This time nobody talks “insane” except, ironically enough, ironically. Hit-Girl becomes a ward (another Batman nod) to a cop, but she keeps a secret hideout (ditto) and her father’s empty Big Daddy suit in a big display case in the corner, its eyeless hooded eyeholes impassively judging her workouts.

(Here I’m reminded of the 1962 Hara-kiri, directed by Kobayashi Masaki, more recently remade by Miike Takashi. In the original, at least, the point of the samurai clan’s veneration of a ceremonial suit of armor was that suit’s very emptiness, proof positive that adherence to ancient ways had left compassion out in the rain to rust. Big Daddy’s duds make sense as a monument to his single-minded insanity, but within the new movie everybody treats his legacy as a guiding spirit.)

So for the record, no, I’m no good in a fight. I took beatings from my father, schoolyard bullies, neighborhood bullies, and even one or two so-called friends. I’m a wussy pussy wimp geek dork spaz nerd pimple on the face of respectable society, and sure, I dreamed of revenge. Still do sometimes.

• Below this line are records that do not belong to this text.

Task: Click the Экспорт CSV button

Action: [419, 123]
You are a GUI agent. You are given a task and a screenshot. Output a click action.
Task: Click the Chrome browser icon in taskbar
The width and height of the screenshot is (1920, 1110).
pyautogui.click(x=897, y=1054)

But such pollution-swirl dreams don’t help anything except temporary release.

And no, I’m not real happy with the police at times. A car parked the wrong way on a side street seems to matter more than a vagrant crashed out on some rocks, or a man walking back and forth chanting and frothing (a man who, we found out later after he’d left, after repeated 911 calls failed to bring a patrol car, was brandishing a pair of scissors).

But I still say, let’s improve the police, and let’s improve ourselves. Let’s improve community relations in all possible ways. Let’s have some lasting sense instead of vigilante dreams, instead of scenarios promising misguided amateurs that they, too, can become the “real thing” if they only sweat like Bruce Wayne. Who was never real to begin with.

Hasn’t Iraq, after all, taught us the perils of outsourcing? Keep your friends close. Keep your community closer.